*** Opening of THE DATA ***

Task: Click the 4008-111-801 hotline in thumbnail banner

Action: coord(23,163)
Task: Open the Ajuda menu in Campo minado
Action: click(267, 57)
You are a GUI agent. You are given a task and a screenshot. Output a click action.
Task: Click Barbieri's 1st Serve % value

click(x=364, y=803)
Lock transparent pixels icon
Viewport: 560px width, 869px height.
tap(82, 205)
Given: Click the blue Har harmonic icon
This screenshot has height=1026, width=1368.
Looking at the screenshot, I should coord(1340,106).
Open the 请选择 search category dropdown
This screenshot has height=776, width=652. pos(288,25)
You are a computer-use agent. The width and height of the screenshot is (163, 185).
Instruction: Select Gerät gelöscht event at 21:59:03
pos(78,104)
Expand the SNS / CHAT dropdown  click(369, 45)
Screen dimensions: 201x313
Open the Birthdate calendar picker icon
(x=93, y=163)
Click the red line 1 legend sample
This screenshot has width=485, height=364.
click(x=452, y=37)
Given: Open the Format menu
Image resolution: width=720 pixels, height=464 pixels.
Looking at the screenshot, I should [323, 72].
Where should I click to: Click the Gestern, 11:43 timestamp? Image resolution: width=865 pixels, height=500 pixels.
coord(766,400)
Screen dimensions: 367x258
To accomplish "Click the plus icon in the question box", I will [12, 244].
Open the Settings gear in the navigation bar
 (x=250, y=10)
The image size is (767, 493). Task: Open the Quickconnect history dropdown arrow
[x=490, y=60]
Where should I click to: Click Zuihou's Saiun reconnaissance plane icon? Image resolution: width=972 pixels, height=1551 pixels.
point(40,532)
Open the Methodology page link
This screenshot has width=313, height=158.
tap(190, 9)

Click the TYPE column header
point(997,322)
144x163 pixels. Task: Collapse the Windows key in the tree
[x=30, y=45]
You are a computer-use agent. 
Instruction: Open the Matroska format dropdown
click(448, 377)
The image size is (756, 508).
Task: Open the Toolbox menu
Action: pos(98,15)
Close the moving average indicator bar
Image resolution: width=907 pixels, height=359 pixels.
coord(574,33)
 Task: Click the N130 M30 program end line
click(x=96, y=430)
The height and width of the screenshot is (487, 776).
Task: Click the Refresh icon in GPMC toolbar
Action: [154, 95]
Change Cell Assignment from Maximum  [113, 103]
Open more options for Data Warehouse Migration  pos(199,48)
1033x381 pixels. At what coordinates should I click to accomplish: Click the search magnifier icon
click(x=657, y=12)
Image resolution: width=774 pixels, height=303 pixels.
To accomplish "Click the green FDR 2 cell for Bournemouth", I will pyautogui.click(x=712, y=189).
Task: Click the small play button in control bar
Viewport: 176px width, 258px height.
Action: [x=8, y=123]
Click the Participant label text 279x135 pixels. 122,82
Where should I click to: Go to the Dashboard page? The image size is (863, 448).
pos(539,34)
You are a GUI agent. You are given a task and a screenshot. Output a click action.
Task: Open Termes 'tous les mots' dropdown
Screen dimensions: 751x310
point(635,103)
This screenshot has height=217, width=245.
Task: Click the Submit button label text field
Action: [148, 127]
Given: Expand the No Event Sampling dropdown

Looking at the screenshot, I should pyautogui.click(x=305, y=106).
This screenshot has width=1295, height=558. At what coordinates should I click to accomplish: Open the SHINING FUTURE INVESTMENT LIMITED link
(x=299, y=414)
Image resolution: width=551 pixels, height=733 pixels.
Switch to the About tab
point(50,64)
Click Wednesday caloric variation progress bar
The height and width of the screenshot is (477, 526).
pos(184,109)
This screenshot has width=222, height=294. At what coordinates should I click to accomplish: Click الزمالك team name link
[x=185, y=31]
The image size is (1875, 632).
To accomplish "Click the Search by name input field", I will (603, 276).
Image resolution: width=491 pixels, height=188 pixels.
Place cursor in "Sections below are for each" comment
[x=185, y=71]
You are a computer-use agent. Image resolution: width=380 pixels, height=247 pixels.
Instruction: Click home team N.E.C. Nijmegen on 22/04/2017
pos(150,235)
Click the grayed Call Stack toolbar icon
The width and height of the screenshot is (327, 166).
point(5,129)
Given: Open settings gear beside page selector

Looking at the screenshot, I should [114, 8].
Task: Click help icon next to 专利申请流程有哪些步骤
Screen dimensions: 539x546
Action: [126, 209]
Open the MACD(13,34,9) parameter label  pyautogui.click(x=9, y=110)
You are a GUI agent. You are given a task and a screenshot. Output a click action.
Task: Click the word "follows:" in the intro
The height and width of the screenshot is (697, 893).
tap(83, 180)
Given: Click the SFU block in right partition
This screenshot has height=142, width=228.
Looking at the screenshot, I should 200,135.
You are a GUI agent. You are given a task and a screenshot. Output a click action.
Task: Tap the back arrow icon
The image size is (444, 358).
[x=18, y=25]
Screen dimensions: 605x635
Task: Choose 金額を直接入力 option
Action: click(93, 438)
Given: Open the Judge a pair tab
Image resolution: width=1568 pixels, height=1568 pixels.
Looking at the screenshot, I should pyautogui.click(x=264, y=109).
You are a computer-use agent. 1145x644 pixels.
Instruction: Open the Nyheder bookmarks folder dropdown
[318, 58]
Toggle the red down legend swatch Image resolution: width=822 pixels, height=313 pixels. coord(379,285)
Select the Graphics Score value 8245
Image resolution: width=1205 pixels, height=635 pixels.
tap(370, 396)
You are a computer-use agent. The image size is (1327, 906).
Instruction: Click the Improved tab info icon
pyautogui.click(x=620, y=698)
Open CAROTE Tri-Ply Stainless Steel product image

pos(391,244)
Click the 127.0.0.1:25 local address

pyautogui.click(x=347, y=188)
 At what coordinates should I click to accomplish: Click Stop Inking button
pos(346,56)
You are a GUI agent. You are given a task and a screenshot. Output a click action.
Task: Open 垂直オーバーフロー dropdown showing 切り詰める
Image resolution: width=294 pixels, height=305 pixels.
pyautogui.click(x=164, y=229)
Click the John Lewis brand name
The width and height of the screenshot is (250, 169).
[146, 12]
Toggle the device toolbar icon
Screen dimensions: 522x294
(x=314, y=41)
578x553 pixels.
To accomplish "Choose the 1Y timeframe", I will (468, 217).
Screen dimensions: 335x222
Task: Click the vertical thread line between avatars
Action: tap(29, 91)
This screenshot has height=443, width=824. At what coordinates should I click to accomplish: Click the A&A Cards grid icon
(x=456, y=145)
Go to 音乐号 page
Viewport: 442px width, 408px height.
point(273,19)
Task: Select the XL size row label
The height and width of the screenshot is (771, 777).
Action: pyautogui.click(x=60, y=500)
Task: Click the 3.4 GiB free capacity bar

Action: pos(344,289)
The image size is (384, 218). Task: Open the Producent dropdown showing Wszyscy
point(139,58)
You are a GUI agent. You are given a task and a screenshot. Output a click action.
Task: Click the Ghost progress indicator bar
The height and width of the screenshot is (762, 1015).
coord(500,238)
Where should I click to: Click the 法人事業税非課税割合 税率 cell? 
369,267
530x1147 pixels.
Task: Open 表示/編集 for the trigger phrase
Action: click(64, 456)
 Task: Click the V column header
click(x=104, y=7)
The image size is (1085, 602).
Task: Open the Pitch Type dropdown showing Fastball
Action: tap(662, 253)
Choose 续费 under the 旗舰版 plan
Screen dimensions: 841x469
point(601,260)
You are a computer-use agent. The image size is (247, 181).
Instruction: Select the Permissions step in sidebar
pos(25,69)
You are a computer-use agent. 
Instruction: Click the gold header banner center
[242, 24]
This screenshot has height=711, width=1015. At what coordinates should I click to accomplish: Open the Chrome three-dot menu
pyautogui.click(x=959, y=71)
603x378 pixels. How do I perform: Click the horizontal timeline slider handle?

*** Close of THE DATA ***

**TO DO**
The answer should consist of every line from the listing above that includes the word "legend".

**SOLUTION TO THIS EXERCISE**
Click the red line 1 legend sample
Toggle the red down legend swatch Image resolution: width=822 pixels, height=313 pixels. coord(379,285)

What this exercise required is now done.